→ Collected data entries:
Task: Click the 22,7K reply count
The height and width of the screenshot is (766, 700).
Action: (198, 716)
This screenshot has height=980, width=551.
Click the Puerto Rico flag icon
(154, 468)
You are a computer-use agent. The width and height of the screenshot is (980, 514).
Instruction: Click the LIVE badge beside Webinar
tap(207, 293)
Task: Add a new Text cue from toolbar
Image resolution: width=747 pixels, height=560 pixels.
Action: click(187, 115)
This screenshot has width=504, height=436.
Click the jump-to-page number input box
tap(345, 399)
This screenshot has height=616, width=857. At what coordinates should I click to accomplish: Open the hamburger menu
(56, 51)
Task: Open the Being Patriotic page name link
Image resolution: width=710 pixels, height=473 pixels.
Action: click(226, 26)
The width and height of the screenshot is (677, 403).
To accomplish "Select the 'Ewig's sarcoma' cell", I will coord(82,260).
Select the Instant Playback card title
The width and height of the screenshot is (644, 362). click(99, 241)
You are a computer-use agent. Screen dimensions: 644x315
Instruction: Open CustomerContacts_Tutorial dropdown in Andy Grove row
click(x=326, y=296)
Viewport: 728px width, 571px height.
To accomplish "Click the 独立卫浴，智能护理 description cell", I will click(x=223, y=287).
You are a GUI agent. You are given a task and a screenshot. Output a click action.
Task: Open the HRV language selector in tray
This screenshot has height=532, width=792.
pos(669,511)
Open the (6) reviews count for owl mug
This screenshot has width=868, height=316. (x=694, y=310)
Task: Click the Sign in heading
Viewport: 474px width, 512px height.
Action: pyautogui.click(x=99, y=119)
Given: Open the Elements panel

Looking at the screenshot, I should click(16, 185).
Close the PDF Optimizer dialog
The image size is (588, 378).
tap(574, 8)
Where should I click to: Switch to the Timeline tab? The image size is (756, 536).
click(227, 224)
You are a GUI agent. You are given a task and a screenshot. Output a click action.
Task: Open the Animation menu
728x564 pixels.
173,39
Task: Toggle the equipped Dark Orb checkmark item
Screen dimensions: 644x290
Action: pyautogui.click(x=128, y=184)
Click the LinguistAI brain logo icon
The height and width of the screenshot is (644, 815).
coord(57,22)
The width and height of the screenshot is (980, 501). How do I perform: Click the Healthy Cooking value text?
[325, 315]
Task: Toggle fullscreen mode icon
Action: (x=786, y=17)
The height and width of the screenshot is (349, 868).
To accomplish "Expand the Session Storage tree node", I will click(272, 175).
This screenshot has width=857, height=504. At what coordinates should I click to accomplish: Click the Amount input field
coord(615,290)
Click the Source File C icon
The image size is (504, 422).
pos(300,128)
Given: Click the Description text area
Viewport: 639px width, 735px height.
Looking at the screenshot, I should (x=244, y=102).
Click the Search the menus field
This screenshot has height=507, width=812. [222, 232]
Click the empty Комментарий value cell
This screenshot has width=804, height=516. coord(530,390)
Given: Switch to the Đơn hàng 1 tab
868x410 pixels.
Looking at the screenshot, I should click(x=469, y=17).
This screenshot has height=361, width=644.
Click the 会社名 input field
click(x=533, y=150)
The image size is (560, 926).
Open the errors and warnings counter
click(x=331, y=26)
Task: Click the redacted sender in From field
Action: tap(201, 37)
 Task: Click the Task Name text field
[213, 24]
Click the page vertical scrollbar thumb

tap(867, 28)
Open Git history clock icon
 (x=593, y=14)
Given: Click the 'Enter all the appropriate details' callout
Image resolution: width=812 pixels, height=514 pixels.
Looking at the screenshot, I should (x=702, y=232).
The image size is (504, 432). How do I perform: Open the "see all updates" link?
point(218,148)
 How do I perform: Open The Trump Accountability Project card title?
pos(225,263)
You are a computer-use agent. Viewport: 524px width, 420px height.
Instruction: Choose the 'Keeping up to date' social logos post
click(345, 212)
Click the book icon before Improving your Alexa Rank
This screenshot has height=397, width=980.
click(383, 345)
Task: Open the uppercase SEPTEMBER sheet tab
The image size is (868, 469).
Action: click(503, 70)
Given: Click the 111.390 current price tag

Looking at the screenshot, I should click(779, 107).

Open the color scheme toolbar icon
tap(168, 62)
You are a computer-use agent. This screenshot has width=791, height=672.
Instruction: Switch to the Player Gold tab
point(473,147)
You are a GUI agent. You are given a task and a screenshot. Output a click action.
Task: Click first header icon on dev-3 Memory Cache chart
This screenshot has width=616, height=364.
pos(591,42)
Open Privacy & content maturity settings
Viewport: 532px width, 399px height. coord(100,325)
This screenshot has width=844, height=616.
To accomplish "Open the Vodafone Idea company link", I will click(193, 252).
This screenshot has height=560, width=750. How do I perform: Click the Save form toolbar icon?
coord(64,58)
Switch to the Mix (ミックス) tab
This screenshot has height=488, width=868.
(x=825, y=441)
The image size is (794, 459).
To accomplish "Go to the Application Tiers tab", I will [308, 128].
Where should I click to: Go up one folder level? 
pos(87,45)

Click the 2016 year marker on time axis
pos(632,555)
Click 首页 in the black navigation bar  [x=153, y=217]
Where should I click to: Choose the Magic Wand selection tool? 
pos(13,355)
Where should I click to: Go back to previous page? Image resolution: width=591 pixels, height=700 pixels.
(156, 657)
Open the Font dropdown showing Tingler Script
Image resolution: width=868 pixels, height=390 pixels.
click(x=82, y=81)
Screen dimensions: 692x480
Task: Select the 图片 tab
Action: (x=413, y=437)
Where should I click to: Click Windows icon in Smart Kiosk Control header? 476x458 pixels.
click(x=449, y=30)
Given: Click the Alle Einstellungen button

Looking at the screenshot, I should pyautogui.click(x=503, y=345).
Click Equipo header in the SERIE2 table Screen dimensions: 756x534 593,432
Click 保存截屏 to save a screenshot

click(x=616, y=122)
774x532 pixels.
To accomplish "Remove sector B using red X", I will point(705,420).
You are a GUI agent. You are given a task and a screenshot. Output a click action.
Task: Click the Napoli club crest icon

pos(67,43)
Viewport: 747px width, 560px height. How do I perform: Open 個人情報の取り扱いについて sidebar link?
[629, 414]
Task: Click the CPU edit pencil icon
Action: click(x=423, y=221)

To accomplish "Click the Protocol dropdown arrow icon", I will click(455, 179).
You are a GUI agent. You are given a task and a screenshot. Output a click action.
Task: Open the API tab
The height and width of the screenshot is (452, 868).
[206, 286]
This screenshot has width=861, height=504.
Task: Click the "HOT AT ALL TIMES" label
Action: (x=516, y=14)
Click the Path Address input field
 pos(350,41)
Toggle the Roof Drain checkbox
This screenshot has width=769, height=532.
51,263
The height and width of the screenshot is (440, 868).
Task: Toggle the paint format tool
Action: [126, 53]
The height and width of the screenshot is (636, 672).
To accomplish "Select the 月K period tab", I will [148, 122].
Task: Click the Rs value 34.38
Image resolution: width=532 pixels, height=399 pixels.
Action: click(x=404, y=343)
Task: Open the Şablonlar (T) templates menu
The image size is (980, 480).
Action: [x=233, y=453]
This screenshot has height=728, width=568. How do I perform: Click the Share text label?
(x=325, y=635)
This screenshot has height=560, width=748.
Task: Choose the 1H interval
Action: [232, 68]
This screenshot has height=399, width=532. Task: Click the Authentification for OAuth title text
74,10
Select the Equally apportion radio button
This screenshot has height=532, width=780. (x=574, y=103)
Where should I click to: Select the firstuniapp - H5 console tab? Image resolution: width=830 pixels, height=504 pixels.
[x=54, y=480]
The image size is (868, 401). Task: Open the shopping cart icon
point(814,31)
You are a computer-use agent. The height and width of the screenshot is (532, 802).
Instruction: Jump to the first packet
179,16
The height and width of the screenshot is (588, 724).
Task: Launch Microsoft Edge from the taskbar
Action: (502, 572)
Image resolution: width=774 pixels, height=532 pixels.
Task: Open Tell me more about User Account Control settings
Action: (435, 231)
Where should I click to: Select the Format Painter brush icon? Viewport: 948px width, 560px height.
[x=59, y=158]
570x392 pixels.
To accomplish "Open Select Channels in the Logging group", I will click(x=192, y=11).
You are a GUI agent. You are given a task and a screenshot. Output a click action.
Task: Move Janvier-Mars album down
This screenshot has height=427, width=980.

→ TASK PROMPT: Which lines above run from the one containing "The image size is (504, 432)." down to the one containing "You are a computer-use agent. Viewport: 524px"? Repeat exactly those, both ends included, and nothing else.

→ RESPONSE:
The image size is (504, 432). How do I perform: Open the "see all updates" link?
point(218,148)
 How do I perform: Open The Trump Accountability Project card title?
pos(225,263)
You are a computer-use agent. Viewport: 524px width, 420px height.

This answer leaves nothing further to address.